Ein Rallye-Bericht von Oliver Nusser und Klaus Thiele - Teil 1
Die Vorfreude auf eine gemeinsame Rallye war grenzenlos. In der Vergangenheit waren wir immer
gegeneinander in verschiedenen Autos Rallyes gefahren. Doch auf der Taunus Trophy 2009
entstand aus einer Bierlaune heraus eine grandiose Idee. Eigentlich wollten wir eine Rallye auf
Bestzeit fahren – das war unser gemeinsamer Plan. Wir dachten hier an die Rallye Köln-Ahrweiler.
Doch nach zahlreichen Überlegungen und Gesprächen mit anderen Rallyefreunden haben wir
unsere Pläne geändert und beschlossen, bei der Histo Monte 2010 an den Start zu gehen – das
sollte für unseren Auftakt reichen. Weiter war klar, dass wir – historisch korrekt – Sanduhr-Klasse
fahren wollen. Das ist bei uns sowieso Ehrensache. D.h. als Hilfsmittel stehen mechanischer
Wegstreckenzähler (BelMog-Twin), mechanische Stoppuhren und gedruckte Schnitttabellen zur
Verfügung – der Rest liegt in den Händen und Köpfen von Pilot und Co-Pilot.
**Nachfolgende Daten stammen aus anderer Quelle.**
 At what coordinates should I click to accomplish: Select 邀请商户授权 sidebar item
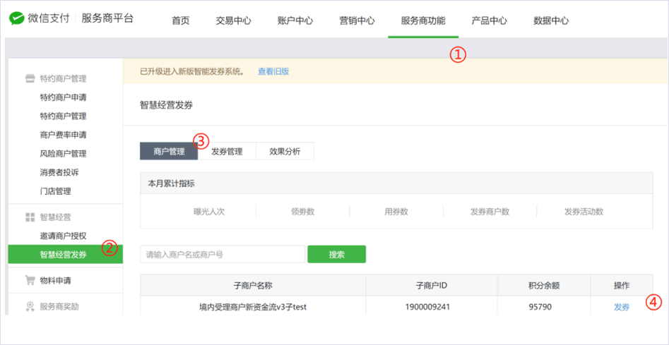(x=64, y=236)
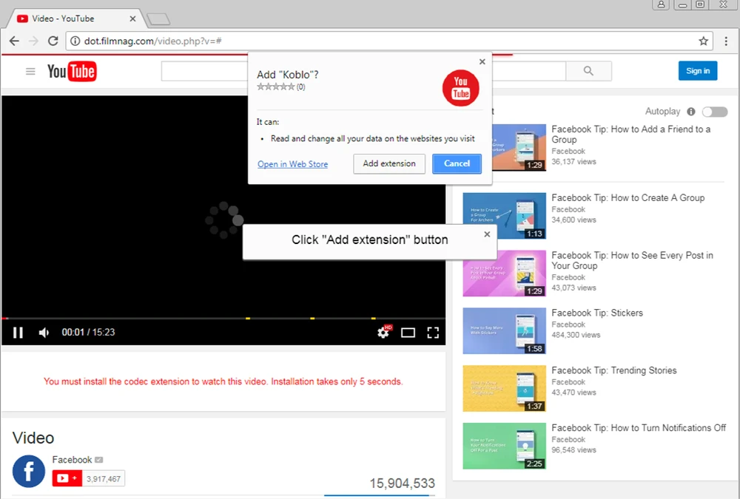
Task: Reload the page using refresh icon
Action: coord(53,41)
Das passende Fahrzeug, ein Porsche 944 aus dem Jahr 1984 in weiß, kompromisslos als
Rallyefahrzeug aufgebaut, war ja bereits im Fuhrpark von Klaus vorhanden. Unser gemeinsamer
Freund Hans-Peter, Begründer und Namensgeber der Scuderia Gianni, unter deren Label wir
angetreten sind, hatte sich wirklich größte Mühe gemacht und unser Rallyefahrzeug nach bestem
Wissen und mit größter Sorgfalt für die Rallye vorbereitet und entsprechend für eine
Motorsportveranstaltung im Winter ausgerüstet. Es war einfach alles in unserem Porsche
vorhanden. Von 4 Schneeketten über fertig angemischtes Wischwasser bis hin zur Werkzeugtasche
mit einem überdimensionalen Hammer zur Rückgängmachung von kaltverformtem Blech – aber
dazu später mehr…

Die Zeit vor der Histo Monte kam uns wie eine Unendlichkeit vor. Die Meßlatte hatten wir beide
ganz schön hochgeschraubt aber wir wolltem vor allem eines – grenzenlosen Spaß auf unserer
ersten gemeinsamen Rallye! Nun endlich war das Warten ´rum und es konnte losgehen.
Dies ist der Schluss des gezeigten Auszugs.